Po dwóch miesiącach od „reformy" widać to coraz wyraźniej. By to odwrócić, trzeba zachęcić Polaków do inwestycji na GPW.

Dotąd na warszawski parkiet płynął szeroki strumień oszczędności emerytalnych. Teraz na naszych oczach zmienia się on w wąską strugę. A ta płynie już na giełdy zagraniczne (patrz tekst na s. B3). Inwestując w obce akcje, OFE zachowują się racjonalnie. Wyniki funduszy bez stabilizatora w postaci obligacji stały się dużo bardziej zależne od koniunktury giełdowej. Dlatego, mając do wyboru bardzo płynne rynki zachodnie oraz płytki, a przez to narażony na mocniejsze wahania rynek polski, OFE wybierają zagranicę.

Zmuszanie ich do inwestowania w kraju giełdy nie obroni. Tym bardziej że już za parę miesięcy strumyczek składek emerytalnych wyschnie zupełnie. Zapewni to narzucony przez rząd mechanizm „dobrowolnego" przeniesienia członków OFE do ZUS. Z najnowszych danych wynika, że gdyby się utrzymał trend z pierwszego tygodnia kwietnia, w OFE zostałoby tylko 1,5 proc. klientów.

Na domiar złego jesienią zacznie działać tzw. suwak. ZUS będzie stopniowo przejmował przez 10 lat przed emeryturą danej osoby jej pieniądze z OFE. Fundusze muszą oddać żywą gotówkę, a więc sprzedać akcje. Będzie to ciągnęło notowania na GPW w dół. Taki trend to zła prognoza nie tylko dla inwestorów, ale także dla tych polskich przedsiębiorców, którzy chcieliby szukać na parkiecie kapitału na rozwój. Do Londynu czy Frankfurtu pójdą tylko najwięksi.
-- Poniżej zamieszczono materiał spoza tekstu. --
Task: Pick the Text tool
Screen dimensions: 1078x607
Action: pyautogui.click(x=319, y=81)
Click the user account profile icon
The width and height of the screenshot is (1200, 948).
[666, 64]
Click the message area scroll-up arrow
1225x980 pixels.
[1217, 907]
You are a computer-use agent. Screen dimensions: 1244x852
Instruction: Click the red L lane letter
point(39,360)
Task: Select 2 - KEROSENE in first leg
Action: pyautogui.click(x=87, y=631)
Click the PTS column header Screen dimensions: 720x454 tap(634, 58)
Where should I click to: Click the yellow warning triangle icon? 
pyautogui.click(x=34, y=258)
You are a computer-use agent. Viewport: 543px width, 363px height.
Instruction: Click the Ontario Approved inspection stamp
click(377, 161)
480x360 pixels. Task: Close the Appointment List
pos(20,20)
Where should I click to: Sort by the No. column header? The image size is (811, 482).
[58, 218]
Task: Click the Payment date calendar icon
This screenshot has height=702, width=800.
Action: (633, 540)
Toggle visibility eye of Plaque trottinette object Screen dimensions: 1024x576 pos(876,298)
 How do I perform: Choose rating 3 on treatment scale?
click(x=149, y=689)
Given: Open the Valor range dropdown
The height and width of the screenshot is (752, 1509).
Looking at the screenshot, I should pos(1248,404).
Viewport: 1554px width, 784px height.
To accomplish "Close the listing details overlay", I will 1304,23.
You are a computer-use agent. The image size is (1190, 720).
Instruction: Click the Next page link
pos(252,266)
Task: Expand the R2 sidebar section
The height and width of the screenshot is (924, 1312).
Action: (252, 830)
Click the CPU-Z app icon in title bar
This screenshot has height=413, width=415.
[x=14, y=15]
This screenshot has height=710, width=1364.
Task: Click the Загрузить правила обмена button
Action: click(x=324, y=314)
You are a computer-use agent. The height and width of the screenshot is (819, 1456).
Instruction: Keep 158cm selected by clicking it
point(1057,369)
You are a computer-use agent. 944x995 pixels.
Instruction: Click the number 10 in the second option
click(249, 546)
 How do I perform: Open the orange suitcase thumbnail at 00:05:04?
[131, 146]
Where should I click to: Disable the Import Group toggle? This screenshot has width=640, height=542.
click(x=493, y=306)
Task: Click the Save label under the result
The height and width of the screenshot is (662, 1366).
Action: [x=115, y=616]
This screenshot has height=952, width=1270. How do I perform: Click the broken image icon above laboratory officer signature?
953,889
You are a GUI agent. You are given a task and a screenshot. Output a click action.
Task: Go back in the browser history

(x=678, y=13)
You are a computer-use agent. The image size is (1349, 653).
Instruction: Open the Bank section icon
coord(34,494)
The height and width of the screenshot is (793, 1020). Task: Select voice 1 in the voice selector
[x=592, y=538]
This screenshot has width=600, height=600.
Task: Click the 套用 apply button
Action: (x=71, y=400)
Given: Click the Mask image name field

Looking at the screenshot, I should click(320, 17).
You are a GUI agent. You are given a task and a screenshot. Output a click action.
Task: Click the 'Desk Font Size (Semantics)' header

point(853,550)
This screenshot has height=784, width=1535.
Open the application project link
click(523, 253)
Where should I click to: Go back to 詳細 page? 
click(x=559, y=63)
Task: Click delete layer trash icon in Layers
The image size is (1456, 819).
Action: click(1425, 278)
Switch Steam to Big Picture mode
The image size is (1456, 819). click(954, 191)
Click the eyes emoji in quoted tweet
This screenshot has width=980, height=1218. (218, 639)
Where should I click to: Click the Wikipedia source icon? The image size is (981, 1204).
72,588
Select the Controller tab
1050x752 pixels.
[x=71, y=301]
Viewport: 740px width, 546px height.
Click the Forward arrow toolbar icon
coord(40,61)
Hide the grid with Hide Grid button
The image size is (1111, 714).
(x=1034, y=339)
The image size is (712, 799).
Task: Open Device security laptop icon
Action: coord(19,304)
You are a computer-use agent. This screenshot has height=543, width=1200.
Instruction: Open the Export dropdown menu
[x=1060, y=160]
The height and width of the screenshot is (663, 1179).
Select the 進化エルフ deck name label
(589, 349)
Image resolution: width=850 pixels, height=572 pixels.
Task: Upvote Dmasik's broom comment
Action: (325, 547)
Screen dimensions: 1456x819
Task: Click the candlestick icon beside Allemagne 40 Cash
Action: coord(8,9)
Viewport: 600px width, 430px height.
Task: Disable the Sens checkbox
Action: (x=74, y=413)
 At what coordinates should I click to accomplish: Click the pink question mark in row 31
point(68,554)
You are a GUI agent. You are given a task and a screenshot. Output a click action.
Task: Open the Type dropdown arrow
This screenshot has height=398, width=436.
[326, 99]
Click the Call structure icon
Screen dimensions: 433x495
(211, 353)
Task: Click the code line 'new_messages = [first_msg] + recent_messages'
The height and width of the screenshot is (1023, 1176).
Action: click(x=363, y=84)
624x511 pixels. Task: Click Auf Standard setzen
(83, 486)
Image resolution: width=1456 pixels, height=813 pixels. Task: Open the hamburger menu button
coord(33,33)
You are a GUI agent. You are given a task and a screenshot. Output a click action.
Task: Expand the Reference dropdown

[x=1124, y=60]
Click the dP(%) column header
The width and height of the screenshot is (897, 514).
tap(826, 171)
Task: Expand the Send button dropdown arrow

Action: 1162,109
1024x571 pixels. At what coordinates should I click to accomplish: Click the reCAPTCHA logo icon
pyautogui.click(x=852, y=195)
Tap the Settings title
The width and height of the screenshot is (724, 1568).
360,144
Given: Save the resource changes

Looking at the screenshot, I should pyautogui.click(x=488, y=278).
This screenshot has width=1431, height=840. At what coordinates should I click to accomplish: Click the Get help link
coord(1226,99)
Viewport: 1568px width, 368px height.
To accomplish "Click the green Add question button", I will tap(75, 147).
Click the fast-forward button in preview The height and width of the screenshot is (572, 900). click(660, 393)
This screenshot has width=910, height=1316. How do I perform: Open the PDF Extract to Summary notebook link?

Dlatego, jeśli rząd chce w przyszłości szczycić się emanującą energią giełdą w Polsce, powinien pomyśleć nad mechanizmem wsparcia rodzimego rynku kapitałowego. Najlepiej takim, który zaangażowałby Polaków w dobrowolne oszczędzanie długoterminowe. IKE i IKZE tego nie zapewnią – są zbyt obarczone ograniczeniami. Może więc odroczony podatek dla tych, którzy zamiast przejeść – powiedzmy – 2-5 proc. swoich dochodów, zainwestują na polskiej giełdzie?